### Text for analysis
BEGIN

Dr. Antoinette Percy-Laurry is a Health Scientist for the Implementation Science Team in the Division of Cancer Control and Population Sciences (DCCPS) at the National Cancer Institute (NCI). She leads efforts to build the capacity of implementation science in global cancer research and supports several trans-NIH and NCI scientific initiatives that address health equity. She holds a secondary appointment in the Surveillance Research Program in DCCPS.
Dr. Percy-Laurry is an NCI representative on the Healthy People initiative and serves as co-chair of the DCCPS International Interest Group. As a member of the Comprehensive Cancer Control National Partnership , she co-chairs the Health Behaviors in Cancer Survivors Workgroup and provides evidence-based public health support, representing NCI among 19 national cancer organizations since 2015. Other roles include serving as advisor on State Cancer Profiles and the national Cancer Trends Progress Report, a website summarizing the nation’s progress against cancer. She also continues to lead the NCI Cancer Control P.L.A.N.E.T. initiative to support states’ use of evidence-based resources.

END

### Activities
1. Which workgroup does Dr. Percy-Laurry co-chair as a member of the Comprehensive Cancer Control National Partnership, according to the profile of Dr. Percy-Laurry?
2. Continue the profile of Dr. Percy-Laurry from its final sentence.

### Exercise data
BEGIN

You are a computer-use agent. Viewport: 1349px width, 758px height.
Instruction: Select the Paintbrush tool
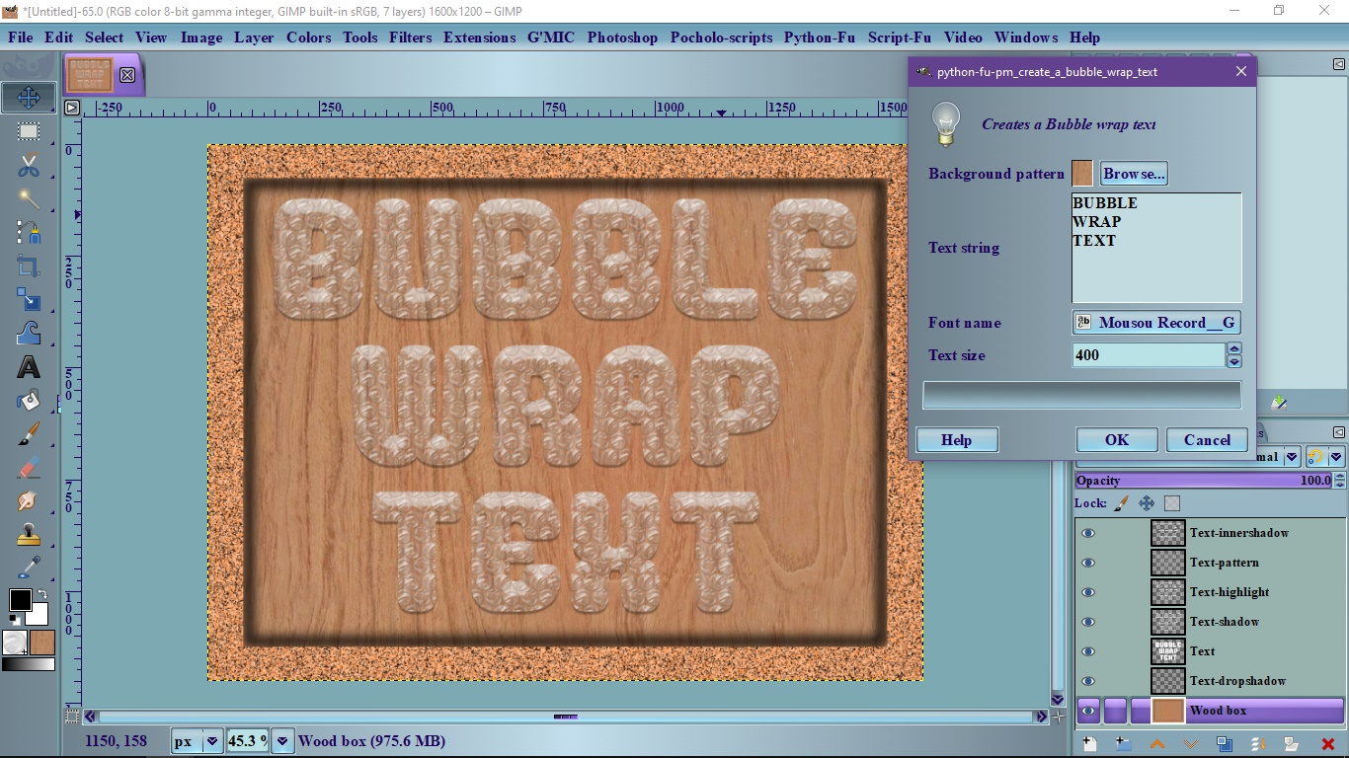(29, 431)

END

### Answers to the exercise
1. She co-chairs the Health Behaviors in Cancer Survivors Workgroup.

2.
Dr. Percy-Laurry began her career at NCI as a public health analyst in the NCI SEER program where she managed data quality activities, led efforts in the development of cancer registry technical manuals and served as health disparities expert. In 2008, she was commissioned into the U.S. Public Health Service Commissioned Corps (USPHS) as a Health Services Officer and is current co-chair of the USPHS Epidemiology Collaboration Team.
Dr. Percy-Laurry received her Doctor of Public Health degree from the School of Community Health and Policy at Morgan State University, a Master of Science in Public Health with a specialization in health behavior from the University of Alabama at Birmingham, and a Bachelor of Science in Biology from Oakwood University.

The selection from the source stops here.